■ **What you need to do**:
Output as a numbered list the items from the line containing "Screen dimensions: 1456x816" through the line containing "Action: (920, 433)", both included, leaving out any blank lines.

■ **Supplied information**:
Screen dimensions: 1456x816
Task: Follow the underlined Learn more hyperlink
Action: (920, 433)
...
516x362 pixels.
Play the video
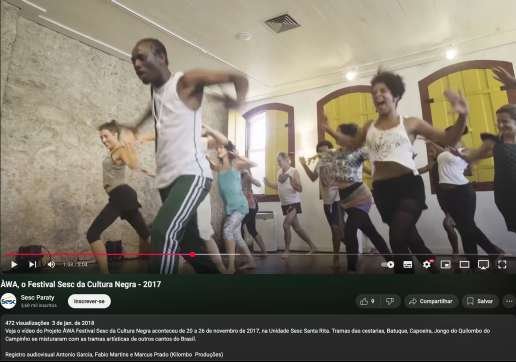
...
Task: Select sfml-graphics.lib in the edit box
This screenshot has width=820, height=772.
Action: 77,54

■ **Response to this exercise**:
1. Screen dimensions: 1456x816
2. Task: Follow the underlined Learn more hyperlink
3. Action: (920, 433)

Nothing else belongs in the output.